Mme la présidente. Quel est l’avis de la commission ?
Mme Évelyne Didier, rapporteur de la commission du développement durable, des infrastructures, de l'équipement et de l'aménagement du territoire. La commission émet un avis défavorable sur cet amendement. Sans se prononcer sur le fond du dispositif, elle a considéré que cette proposition de loi de nationalisation des sociétés concessionnaires d’autoroutes n’était pas le bon véhicule législatif pour introduire une telle mesure.
Mme la présidente. Quel est l’avis du Gouvernement ?
M. Kader Arif, secrétaire d'État. La directive européenne prévoit que l’application des modulations est obligatoire pour les nouvelles concessions. En revanche, elle ne l’impose pas pour les contrats en cours.
L’expérience tirée de l’exécution des contrats récents montre que, en pratique, la mise en place de ce dispositif de modulations se heurte à de grandes difficultés techniques.
Par exemple, il faut, en tout temps et en toutes circonstances, pouvoir déterminer la classe Euro des véhicules, ce qui peut nécessiter un contrôle manuel des papiers, alors que le dispositif actuel de tarification opère de manière quasiment instantanée, par reconnaissance automatique du format des poids lourds.
Par ailleurs, pour assurer la neutralité du dispositif, un mécanisme de rattrapage est nécessaire, avec des répercussions d’une année sur l’autre, ce qui rendrait encore moins lisibles les péages, alors que nos concitoyens les considèrent déjà comme opaques.
Tout cela conduirait très vraisemblablement à devoir renégocier l’ensemble des contrats, au nombre de près d’une vingtaine. On ne peut que s’interroger sur l’opportunité d’une telle renégociation, en particulier lorsque l’on constate que le renouvellement des flottes de poids lourds au profit de véhicules moins polluants, de classes Euro 5 et 6, se fait déjà rapidement, et que la part des véhicules les plus polluants, de classes Euro 0 à 3, diminue constamment.
Ainsi, en 2007, les poids lourds de classe Euro 3 représentaient 43 % du parc, ceux de classe Euro 2, 27 %, et ceux de classe Euro 1 un peu plus de 8 %. Les camions de classes Euro 4 et 5 représentaient, quant à eux, moins de 5 % du parc. Fin 2013, la part des poids lourds de classes Euro 4 ou 5 était d’environ 60 %, c’est-à-dire qu’elle était douze fois plus importante, proportionnellement, qu’en 2007.
Pour toutes ces raisons, le Gouvernement est défavorable à cet amendement.

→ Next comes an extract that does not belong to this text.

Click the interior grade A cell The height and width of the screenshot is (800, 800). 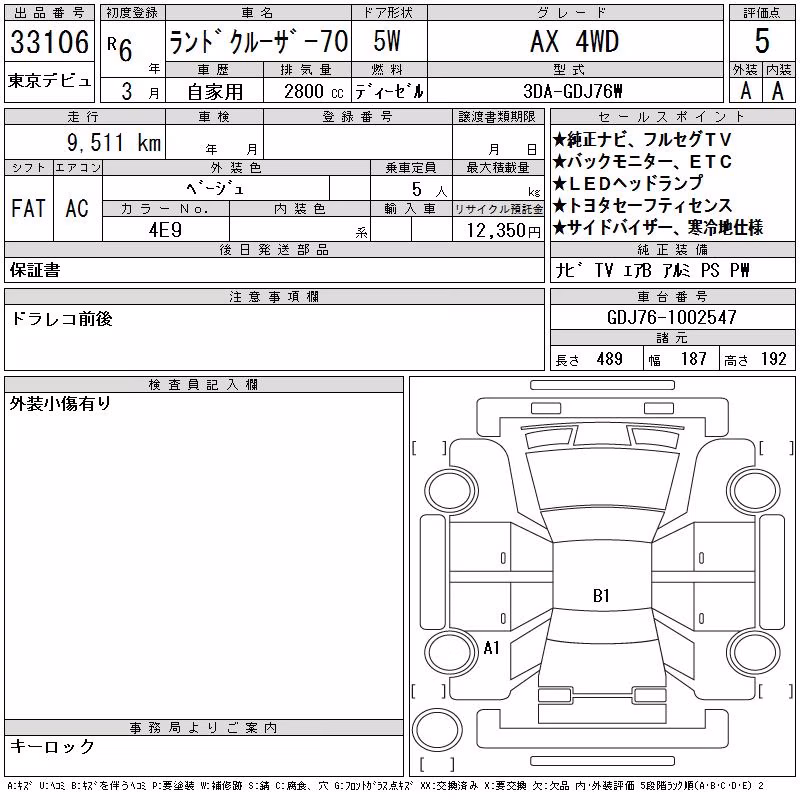[x=778, y=91]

Mme la présidente. Monsieur Labbé, l'amendement n° 1 est-il maintenu ?
M. Joël Labbé. Il n’était pas illogique de déposer un tel amendement sur cette proposition de loi, quelque peu radicale…
Au regard de notre opinion publique, nous devons être radicaux, s’agissant tant des besoins de financement de l’État que de la problématique du changement climatique.

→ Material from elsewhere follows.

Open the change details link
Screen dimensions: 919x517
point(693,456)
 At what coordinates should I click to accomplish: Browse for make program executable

On nous oppose systématiquement des contraintes techniques. Mais, monsieur le secrétaire d’État, quand on veut, on peut, et on se donne les moyens d’aboutir !

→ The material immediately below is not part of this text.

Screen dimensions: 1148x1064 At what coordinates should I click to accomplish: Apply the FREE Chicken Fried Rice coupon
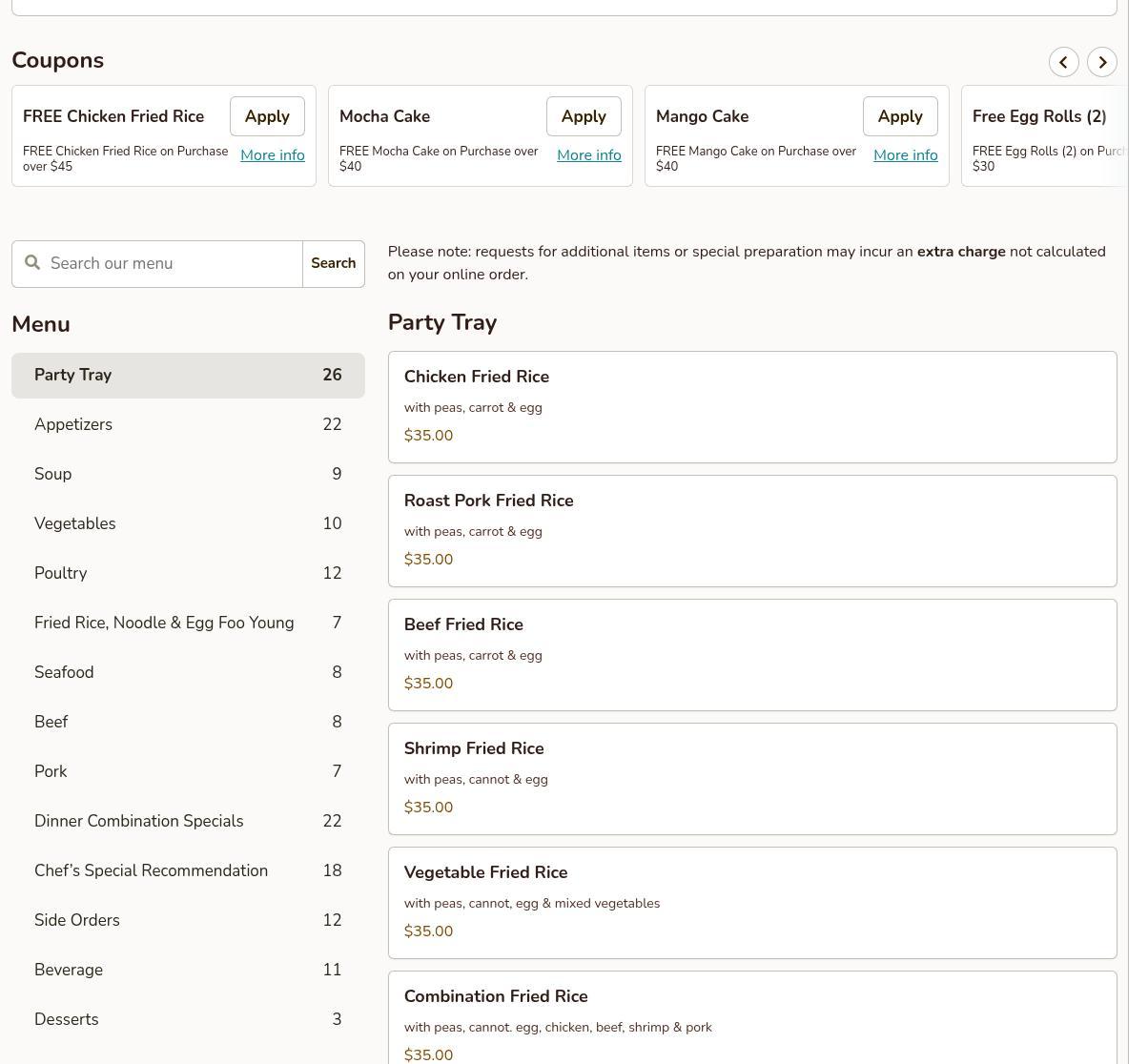[267, 116]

Je maintiens donc cet amendement, bien que je sache déjà quel sort lui sera réservé. Il s’agit de donner un signal fort ! Encore une fois, nous serons sans doute très minoritaires, mais la minorité grossit ! (Rires et applaudissements sur les travées du groupe CRC.)
Mme la présidente. Je mets aux voix l'amendement n° 1.
J'ai été saisie d'une demande de scrutin public émanant du groupe socialiste.
Je rappelle que l'avis de la commission est défavorable, de même que celui du Gouvernement.
Il va être procédé au scrutin dans les conditions fixées par l'article 56 du règlement.
Le scrutin est ouvert.
(Le scrutin a lieu.)
Mme la présidente. Personne ne demande plus à voter ?…
Le scrutin est clos.
J'invite Mmes et MM. les secrétaires à procéder au dépouillement du scrutin.
(Il est procédé au dépouillement du scrutin.)
Mme la présidente. Voici le résultat du scrutin n° 192 :
Nombre de votants | 344 |
Nombre de suffrages exprimés | 344 |
Pour l’adoption | 31 |
Contre | 313 |
Le Sénat n'a pas adopté.
Mes chers collègues, nous en arrivons à l’article 3. Je vous rappelle que, par cohérence avec la suppression des articles 1er et 2, cet article ne devrait pas être adopté, dans la mesure où il prévoit un gage. S’il est supprimé, il n’y aura plus lieu de voter sur l’ensemble de la proposition de loi et il n’y aura donc pas d’explications de vote sur l’ensemble. Ceux d’entre vous qui désirent expliquer leur vote, que ce soit sur l’article ou sur l’ensemble de la proposition de loi, devront le faire maintenant.
Article 3
Les charges qui pourraient résulter de l’application de la présente loi pour l’État sont compensées à due concurrence par le relèvement du taux de l’impôt sur les sociétés.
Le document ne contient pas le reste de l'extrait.